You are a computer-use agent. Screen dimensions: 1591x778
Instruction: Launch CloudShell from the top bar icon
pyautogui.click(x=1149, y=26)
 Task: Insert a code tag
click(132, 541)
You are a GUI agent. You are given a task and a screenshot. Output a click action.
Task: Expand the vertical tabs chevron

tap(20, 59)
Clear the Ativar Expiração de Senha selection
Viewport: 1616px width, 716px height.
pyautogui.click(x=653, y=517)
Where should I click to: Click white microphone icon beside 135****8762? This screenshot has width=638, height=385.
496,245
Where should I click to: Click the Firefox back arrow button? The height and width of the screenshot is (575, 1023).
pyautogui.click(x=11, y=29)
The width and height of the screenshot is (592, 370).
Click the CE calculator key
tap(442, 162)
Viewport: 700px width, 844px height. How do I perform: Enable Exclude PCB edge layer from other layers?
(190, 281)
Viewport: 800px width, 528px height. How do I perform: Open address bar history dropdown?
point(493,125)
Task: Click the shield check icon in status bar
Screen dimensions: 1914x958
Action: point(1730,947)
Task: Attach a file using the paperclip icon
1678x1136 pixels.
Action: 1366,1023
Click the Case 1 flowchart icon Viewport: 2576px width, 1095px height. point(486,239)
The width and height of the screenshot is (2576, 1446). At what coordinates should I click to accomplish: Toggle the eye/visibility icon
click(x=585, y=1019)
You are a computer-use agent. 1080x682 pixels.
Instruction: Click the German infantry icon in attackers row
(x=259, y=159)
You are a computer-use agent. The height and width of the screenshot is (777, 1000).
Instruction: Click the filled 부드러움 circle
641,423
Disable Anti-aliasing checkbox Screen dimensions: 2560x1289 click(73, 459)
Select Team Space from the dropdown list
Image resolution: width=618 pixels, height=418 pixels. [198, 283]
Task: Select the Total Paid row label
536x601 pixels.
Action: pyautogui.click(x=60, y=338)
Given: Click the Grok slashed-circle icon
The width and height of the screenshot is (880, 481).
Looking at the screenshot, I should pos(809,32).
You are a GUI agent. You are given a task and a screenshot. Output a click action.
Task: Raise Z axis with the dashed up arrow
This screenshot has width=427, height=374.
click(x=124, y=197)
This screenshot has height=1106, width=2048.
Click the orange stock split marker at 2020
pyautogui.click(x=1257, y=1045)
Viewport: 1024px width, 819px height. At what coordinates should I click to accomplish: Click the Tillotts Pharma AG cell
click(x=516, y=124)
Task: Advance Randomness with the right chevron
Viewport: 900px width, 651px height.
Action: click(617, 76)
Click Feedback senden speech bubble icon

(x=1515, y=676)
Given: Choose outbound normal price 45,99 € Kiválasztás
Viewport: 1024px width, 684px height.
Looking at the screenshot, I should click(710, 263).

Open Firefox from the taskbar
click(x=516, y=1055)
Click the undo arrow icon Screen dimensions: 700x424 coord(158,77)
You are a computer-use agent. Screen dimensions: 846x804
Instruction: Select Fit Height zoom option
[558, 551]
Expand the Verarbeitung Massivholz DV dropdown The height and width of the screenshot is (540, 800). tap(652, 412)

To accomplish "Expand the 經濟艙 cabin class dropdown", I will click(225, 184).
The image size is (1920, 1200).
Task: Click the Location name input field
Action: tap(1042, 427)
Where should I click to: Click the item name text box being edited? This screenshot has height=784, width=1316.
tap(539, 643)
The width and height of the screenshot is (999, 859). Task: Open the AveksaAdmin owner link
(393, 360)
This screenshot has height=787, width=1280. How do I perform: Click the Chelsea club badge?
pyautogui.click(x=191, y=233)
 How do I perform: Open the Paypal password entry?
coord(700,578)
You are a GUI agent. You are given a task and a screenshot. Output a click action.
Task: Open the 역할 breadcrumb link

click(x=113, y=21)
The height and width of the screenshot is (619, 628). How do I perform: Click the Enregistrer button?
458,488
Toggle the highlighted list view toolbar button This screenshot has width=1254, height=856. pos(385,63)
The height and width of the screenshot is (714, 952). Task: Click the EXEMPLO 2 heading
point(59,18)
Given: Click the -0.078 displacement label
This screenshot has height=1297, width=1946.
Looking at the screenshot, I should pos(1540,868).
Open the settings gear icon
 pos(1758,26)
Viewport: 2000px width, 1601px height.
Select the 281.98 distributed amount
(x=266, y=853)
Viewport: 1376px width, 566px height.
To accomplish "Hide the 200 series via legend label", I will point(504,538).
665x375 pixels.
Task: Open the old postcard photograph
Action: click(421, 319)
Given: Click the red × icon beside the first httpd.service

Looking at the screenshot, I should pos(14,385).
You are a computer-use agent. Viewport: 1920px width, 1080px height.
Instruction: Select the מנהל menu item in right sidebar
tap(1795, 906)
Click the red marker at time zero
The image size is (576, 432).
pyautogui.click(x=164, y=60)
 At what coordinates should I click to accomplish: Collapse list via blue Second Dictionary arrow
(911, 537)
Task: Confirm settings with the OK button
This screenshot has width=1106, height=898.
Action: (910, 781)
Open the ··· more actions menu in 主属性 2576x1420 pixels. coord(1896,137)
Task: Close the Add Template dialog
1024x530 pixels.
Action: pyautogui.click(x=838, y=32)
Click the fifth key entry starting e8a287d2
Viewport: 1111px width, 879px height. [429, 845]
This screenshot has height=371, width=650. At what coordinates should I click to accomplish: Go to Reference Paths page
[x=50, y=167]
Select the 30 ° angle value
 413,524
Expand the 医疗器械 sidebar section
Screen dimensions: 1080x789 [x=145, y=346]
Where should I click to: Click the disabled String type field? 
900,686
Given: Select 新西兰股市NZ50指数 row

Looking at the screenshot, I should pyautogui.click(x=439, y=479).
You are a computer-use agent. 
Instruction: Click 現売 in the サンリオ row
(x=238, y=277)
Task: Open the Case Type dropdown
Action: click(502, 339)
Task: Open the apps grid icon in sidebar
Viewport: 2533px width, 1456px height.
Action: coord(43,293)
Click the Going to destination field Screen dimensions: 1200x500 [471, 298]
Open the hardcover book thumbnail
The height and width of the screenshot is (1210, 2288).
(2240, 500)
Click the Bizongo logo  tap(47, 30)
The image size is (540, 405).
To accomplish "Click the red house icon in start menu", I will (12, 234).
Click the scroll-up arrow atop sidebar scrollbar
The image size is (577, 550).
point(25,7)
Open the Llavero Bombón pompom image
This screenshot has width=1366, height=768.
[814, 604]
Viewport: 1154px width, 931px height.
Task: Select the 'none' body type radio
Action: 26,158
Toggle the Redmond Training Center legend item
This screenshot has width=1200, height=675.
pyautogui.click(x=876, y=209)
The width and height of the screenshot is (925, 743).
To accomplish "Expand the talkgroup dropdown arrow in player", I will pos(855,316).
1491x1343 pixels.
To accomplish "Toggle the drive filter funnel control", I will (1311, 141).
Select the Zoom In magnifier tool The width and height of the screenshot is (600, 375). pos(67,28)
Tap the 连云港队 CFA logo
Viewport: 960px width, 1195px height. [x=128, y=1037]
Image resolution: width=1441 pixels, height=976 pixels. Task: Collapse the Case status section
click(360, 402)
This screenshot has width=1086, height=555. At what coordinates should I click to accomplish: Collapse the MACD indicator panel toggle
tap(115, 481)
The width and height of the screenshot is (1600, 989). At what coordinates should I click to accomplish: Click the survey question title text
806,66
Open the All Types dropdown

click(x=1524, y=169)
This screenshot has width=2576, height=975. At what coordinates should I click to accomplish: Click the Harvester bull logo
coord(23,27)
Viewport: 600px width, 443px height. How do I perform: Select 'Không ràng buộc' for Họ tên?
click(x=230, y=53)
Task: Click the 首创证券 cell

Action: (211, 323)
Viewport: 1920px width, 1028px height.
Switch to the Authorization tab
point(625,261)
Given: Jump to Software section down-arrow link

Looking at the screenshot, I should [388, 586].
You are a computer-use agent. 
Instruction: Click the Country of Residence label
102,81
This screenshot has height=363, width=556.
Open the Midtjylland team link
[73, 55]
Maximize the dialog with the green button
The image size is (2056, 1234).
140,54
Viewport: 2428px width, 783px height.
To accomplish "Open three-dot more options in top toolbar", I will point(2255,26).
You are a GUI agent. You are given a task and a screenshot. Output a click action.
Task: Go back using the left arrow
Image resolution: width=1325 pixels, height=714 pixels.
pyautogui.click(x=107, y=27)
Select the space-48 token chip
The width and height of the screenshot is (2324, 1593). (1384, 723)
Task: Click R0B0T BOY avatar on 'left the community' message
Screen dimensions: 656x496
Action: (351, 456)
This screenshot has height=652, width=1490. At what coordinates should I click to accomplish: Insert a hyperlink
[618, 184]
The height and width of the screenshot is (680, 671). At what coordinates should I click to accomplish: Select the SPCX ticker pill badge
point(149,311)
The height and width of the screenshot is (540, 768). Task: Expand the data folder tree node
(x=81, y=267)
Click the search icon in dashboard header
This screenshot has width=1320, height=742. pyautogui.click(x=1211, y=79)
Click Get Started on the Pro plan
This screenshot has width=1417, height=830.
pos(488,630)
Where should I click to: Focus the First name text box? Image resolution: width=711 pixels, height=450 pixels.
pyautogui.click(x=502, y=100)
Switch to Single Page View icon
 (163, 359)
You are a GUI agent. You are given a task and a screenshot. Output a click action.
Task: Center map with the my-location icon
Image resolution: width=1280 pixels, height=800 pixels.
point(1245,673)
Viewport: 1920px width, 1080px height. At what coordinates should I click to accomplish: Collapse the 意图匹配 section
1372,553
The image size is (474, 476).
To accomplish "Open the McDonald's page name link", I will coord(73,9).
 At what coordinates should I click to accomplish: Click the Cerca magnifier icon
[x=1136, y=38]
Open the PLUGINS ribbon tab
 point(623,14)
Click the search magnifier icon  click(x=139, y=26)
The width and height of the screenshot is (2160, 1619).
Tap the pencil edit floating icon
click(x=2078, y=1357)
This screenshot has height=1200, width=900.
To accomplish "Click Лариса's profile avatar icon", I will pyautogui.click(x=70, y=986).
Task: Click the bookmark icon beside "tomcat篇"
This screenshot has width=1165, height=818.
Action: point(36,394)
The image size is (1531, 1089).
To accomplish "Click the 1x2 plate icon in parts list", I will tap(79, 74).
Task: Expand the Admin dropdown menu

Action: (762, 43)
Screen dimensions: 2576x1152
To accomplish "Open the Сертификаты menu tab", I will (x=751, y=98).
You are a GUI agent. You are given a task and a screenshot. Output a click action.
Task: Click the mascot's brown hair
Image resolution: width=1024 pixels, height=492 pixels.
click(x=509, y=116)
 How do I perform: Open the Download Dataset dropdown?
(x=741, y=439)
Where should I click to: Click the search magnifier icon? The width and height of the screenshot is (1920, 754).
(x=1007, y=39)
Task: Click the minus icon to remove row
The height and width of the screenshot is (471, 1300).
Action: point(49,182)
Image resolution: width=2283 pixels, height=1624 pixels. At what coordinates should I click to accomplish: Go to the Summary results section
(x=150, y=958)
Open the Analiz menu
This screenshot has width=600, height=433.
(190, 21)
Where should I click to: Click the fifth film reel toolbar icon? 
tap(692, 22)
________________________________________
*REQUIREMENTS*:
Reproduce the material from the line with "Task: Close the Add Template dialog" to the line with "Screen dimensions: 1080x789 [x=145, y=346]", replacing "sidebar" with "navigation" and keeping everything else the same.

*EXERCISE RESULT*:
Task: Close the Add Template dialog
1024x530 pixels.
Action: pyautogui.click(x=838, y=32)
Click the fifth key entry starting e8a287d2
Viewport: 1111px width, 879px height. [429, 845]
This screenshot has height=371, width=650. At what coordinates should I click to accomplish: Go to Reference Paths page
[x=50, y=167]
Select the 30 ° angle value
 413,524
Expand the 医疗器械 navigation section
Screen dimensions: 1080x789 [x=145, y=346]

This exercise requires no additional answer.